Stored dataset items:
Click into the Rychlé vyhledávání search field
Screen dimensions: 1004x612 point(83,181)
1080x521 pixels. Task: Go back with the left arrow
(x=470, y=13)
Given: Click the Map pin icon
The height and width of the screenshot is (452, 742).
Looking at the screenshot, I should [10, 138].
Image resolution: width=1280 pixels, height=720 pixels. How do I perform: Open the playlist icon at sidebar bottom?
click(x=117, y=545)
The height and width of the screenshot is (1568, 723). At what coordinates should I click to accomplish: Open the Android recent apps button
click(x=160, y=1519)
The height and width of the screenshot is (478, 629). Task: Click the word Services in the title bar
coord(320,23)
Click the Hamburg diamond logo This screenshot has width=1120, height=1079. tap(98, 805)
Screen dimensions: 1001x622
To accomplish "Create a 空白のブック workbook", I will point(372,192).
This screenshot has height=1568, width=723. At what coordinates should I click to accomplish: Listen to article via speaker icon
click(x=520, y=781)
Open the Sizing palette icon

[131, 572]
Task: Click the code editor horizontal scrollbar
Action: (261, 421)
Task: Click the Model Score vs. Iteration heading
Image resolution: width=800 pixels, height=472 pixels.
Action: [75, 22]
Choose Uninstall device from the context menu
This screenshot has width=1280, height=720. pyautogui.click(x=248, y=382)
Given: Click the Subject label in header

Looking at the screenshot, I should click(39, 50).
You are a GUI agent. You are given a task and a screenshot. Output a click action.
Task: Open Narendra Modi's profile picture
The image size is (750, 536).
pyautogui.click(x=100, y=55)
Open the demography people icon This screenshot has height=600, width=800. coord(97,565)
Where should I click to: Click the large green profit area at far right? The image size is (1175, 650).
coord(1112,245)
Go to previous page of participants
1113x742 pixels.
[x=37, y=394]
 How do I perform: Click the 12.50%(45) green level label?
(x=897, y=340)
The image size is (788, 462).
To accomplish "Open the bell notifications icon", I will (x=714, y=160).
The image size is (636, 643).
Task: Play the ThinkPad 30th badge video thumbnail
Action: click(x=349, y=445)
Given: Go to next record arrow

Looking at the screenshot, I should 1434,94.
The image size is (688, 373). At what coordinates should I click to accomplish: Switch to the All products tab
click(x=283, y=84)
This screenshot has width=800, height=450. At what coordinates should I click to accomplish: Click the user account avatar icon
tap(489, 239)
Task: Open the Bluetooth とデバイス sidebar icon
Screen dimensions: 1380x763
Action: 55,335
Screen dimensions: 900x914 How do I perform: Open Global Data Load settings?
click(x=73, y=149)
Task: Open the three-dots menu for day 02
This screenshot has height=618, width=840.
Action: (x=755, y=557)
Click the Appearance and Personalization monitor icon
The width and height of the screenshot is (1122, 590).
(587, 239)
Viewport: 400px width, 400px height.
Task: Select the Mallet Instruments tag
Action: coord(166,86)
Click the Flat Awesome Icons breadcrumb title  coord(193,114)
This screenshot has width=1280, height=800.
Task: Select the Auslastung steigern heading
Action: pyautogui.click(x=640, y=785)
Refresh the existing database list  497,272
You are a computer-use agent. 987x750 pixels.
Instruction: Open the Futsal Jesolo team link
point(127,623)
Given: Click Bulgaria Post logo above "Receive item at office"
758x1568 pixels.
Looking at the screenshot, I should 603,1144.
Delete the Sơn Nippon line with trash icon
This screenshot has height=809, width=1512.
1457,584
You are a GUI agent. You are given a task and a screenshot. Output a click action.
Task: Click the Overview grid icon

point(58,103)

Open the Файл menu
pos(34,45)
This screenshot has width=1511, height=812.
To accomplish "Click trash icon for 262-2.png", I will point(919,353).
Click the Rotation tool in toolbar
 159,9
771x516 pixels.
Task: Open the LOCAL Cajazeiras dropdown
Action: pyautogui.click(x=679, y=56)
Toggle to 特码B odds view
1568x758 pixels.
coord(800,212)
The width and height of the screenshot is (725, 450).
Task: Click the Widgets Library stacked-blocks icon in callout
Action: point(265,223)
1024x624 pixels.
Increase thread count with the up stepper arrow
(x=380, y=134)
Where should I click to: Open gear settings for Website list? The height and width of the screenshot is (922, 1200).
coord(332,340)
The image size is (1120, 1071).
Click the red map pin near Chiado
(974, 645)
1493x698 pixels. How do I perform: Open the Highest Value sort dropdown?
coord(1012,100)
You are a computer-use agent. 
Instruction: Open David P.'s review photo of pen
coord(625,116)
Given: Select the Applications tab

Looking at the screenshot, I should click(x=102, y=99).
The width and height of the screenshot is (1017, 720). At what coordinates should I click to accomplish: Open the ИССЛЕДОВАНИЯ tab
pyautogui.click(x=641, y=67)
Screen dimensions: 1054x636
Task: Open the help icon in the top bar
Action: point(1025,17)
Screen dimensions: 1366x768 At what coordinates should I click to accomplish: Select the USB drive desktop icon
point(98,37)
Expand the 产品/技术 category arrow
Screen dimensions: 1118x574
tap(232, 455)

WORK TO COMPLETE – Among the entries above, the lines between the ones containing "Click the Appearance" and "1024x624 pixels.", inclusive, are to be transcribed exactly. No other line is to be given.

OUTPUT FOR THIS TASK –
Click the Appearance and Personalization monitor icon
The width and height of the screenshot is (1122, 590).
(587, 239)
Viewport: 400px width, 400px height.
Task: Select the Mallet Instruments tag
Action: coord(166,86)
Click the Flat Awesome Icons breadcrumb title  coord(193,114)
This screenshot has width=1280, height=800.
Task: Select the Auslastung steigern heading
Action: pyautogui.click(x=640, y=785)
Refresh the existing database list  497,272
You are a computer-use agent. 987x750 pixels.
Instruction: Open the Futsal Jesolo team link
point(127,623)
Given: Click Bulgaria Post logo above "Receive item at office"
758x1568 pixels.
Looking at the screenshot, I should 603,1144.
Delete the Sơn Nippon line with trash icon
This screenshot has height=809, width=1512.
1457,584
You are a GUI agent. You are given a task and a screenshot. Output a click action.
Task: Click the Overview grid icon

point(58,103)

Open the Файл menu
pos(34,45)
This screenshot has width=1511, height=812.
To accomplish "Click trash icon for 262-2.png", I will point(919,353).
Click the Rotation tool in toolbar
 159,9
771x516 pixels.
Task: Open the LOCAL Cajazeiras dropdown
Action: pyautogui.click(x=679, y=56)
Toggle to 特码B odds view
1568x758 pixels.
coord(800,212)
The width and height of the screenshot is (725, 450).
Task: Click the Widgets Library stacked-blocks icon in callout
Action: point(265,223)
1024x624 pixels.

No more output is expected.